Every line holding "return" should be copied from the records below.

## Material supplied

%%

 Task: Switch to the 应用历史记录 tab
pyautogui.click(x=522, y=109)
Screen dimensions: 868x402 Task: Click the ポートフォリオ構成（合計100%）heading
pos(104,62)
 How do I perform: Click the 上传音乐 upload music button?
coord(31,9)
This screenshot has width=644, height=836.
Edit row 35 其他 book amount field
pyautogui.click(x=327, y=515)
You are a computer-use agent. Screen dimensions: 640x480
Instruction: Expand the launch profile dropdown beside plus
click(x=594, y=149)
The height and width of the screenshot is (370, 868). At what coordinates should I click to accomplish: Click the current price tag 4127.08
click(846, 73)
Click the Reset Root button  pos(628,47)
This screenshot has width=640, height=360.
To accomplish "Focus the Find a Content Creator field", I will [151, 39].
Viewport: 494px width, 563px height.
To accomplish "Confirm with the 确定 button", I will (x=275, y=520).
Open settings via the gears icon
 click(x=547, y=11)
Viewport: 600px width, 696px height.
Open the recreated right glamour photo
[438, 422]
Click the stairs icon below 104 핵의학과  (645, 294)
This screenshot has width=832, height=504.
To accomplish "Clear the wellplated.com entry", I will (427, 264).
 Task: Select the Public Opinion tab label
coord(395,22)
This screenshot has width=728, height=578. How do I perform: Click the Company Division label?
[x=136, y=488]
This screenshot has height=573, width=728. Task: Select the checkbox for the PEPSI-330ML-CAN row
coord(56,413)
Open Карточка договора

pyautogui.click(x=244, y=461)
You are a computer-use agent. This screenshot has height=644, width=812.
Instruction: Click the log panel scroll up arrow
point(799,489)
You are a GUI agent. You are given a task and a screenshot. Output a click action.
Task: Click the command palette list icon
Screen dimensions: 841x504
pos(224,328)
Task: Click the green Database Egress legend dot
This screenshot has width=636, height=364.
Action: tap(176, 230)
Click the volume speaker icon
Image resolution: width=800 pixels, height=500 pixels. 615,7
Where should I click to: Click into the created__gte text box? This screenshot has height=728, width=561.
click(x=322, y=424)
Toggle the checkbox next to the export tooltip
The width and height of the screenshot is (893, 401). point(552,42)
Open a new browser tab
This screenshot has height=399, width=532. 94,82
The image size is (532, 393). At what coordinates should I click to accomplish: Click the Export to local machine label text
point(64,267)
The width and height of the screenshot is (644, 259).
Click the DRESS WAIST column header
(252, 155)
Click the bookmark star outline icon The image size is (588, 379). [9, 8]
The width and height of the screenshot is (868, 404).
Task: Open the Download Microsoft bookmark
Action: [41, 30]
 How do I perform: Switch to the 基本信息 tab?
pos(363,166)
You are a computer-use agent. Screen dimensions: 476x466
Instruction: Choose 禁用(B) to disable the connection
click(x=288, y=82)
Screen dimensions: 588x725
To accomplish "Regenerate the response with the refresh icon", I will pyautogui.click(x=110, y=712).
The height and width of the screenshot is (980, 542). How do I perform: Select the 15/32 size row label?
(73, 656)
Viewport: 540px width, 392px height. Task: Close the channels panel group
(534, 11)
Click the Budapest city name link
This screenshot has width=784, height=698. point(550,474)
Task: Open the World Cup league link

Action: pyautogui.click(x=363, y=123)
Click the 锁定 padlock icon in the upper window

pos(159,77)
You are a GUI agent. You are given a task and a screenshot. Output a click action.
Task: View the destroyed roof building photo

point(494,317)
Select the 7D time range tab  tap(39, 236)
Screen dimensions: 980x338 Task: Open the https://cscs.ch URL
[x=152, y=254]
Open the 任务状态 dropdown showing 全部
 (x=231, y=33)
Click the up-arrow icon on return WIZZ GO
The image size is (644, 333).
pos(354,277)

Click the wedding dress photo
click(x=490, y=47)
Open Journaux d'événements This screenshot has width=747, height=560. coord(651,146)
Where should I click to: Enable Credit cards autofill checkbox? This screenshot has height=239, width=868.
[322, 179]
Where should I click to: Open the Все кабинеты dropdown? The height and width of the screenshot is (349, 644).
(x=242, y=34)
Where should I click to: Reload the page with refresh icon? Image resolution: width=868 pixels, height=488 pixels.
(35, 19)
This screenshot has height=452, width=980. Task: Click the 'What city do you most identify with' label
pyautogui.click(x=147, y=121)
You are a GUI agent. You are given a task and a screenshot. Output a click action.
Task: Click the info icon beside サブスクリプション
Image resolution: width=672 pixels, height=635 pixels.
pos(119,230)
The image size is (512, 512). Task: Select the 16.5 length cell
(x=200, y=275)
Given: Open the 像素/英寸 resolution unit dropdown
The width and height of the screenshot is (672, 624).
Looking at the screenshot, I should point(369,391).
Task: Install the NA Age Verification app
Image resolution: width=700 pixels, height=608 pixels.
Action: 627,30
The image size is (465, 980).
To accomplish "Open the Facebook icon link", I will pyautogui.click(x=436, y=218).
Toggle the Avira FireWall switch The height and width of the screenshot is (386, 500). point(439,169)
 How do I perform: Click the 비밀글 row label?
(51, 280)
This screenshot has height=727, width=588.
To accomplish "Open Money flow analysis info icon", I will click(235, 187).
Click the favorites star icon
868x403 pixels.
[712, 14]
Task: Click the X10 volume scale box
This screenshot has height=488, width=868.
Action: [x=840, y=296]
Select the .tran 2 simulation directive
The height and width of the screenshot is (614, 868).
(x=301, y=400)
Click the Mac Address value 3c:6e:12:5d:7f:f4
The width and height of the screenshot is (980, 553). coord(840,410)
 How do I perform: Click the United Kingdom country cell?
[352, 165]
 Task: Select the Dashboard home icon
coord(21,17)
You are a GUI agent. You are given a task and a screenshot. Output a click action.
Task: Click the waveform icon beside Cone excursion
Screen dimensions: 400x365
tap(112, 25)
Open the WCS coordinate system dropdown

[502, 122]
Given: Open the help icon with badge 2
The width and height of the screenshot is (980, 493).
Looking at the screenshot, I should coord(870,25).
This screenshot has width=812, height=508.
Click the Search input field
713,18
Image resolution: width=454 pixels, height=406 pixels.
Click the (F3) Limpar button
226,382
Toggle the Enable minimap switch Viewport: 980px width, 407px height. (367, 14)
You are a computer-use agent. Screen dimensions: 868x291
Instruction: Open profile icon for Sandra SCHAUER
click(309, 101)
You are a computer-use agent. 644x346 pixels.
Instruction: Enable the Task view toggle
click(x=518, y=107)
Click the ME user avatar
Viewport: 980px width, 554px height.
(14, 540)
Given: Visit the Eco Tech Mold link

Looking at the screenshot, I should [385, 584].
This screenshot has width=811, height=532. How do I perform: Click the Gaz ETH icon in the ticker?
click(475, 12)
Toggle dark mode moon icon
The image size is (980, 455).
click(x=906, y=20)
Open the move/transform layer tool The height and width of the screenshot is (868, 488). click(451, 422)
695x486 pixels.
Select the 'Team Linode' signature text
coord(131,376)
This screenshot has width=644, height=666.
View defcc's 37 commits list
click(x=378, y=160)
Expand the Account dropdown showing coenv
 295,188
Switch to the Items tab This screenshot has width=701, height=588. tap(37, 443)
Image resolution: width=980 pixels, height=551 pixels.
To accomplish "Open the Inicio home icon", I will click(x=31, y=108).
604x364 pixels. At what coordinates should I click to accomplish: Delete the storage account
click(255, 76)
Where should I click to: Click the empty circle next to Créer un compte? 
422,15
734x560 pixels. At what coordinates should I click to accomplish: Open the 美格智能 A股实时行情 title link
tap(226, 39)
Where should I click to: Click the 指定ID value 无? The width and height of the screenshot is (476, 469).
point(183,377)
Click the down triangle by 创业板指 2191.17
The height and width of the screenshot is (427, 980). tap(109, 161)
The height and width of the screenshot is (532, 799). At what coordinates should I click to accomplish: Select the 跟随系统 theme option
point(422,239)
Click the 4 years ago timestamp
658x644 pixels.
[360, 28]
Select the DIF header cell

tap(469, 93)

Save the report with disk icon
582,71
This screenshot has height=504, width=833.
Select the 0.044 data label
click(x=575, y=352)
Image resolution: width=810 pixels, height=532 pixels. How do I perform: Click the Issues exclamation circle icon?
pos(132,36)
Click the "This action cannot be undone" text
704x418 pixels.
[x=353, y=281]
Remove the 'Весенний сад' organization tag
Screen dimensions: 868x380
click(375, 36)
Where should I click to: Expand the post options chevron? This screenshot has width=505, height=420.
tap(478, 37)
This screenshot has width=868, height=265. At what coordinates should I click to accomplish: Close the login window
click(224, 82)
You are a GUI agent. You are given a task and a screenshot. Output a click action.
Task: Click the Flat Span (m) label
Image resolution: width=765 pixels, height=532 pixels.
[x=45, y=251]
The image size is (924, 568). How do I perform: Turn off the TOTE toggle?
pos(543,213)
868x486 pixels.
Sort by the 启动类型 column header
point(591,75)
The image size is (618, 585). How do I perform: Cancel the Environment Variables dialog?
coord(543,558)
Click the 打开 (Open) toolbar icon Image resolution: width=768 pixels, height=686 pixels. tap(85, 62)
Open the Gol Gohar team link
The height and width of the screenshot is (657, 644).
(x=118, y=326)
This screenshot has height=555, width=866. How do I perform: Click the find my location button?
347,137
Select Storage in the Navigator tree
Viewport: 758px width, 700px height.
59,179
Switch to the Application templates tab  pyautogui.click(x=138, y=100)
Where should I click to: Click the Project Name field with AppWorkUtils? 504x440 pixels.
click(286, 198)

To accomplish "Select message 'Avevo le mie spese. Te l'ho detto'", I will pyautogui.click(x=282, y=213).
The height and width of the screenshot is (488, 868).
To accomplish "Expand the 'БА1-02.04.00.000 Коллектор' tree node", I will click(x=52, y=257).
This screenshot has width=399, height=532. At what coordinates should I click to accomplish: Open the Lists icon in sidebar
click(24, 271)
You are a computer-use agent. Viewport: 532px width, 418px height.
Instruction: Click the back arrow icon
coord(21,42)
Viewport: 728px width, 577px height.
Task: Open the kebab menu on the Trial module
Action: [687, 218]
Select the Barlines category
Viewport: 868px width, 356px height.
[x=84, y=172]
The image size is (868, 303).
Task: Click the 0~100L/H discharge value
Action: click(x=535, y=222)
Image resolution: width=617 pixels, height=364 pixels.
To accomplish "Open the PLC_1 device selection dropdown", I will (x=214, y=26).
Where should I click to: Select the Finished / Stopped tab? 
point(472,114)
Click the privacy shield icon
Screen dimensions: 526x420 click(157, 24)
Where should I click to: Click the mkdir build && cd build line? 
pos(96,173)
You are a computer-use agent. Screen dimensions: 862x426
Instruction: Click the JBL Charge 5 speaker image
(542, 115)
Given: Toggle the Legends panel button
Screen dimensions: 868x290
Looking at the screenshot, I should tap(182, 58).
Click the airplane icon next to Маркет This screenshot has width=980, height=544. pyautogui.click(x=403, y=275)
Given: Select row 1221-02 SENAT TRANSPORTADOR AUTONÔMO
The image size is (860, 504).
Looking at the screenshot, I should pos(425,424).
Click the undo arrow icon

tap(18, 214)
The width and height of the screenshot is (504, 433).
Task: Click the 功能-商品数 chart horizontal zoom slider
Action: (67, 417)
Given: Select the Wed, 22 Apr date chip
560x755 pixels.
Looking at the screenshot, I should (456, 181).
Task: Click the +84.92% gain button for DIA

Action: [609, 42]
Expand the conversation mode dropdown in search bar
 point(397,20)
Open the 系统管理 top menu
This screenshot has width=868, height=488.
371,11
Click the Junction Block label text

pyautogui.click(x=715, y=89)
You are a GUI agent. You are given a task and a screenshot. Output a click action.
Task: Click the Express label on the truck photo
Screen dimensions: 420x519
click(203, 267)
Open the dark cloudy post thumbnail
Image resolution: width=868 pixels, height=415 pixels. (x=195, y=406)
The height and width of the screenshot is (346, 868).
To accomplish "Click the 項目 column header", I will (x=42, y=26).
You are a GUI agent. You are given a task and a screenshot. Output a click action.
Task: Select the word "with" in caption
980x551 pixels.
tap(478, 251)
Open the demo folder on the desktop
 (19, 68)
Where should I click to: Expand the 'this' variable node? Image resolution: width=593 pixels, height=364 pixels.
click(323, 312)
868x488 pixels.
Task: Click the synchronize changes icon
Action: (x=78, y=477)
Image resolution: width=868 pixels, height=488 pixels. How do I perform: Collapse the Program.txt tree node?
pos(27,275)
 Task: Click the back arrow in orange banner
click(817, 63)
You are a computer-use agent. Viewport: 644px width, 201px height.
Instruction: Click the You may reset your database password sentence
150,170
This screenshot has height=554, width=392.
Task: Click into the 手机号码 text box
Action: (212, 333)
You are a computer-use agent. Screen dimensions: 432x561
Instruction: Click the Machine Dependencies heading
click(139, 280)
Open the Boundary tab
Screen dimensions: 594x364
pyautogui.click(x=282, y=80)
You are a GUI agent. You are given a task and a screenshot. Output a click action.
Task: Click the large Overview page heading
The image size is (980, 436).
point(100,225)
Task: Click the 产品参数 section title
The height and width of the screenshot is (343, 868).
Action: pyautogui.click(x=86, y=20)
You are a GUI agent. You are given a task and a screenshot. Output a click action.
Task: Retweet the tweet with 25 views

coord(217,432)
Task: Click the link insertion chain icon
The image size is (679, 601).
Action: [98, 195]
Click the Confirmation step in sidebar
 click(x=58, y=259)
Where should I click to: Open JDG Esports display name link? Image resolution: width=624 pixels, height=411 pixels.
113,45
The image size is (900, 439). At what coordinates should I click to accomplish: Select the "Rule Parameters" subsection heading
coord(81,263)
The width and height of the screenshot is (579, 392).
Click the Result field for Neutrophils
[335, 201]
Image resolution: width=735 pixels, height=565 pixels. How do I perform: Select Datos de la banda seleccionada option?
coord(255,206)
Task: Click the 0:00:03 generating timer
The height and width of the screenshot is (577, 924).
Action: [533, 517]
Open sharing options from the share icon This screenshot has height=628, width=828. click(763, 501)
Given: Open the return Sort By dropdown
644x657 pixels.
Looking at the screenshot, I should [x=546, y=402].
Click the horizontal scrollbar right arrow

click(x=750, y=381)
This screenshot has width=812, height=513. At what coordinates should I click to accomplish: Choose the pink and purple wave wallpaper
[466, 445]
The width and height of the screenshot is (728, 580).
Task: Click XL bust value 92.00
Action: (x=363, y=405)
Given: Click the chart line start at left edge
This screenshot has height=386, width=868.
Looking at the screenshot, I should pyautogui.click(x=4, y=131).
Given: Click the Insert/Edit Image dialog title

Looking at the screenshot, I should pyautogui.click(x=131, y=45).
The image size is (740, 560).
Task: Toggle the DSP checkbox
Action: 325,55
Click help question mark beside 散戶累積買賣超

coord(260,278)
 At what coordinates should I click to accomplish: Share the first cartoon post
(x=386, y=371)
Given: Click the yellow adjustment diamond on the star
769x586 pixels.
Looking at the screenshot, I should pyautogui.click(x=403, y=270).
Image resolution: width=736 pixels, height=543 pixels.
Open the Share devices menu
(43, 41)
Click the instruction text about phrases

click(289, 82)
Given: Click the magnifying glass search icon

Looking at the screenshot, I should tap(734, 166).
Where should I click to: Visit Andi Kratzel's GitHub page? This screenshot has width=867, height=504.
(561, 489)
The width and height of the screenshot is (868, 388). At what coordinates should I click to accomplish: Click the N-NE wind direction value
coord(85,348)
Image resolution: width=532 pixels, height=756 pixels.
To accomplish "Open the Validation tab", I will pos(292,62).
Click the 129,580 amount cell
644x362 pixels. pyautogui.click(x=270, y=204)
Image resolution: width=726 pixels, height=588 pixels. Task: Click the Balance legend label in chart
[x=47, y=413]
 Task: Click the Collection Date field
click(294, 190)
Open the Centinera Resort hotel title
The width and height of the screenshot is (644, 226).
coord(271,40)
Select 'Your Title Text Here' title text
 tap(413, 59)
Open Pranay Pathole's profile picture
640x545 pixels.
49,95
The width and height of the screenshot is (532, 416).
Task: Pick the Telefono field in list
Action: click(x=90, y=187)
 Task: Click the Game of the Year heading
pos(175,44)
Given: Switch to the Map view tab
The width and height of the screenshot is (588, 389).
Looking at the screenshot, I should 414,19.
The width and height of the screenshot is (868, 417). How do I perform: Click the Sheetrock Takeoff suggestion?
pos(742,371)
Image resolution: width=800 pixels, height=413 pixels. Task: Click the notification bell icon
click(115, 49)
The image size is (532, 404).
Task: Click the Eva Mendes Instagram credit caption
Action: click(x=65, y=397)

%%

## Output for this task
Click the up-arrow icon on return WIZZ GO
Given: Open the return Sort By dropdown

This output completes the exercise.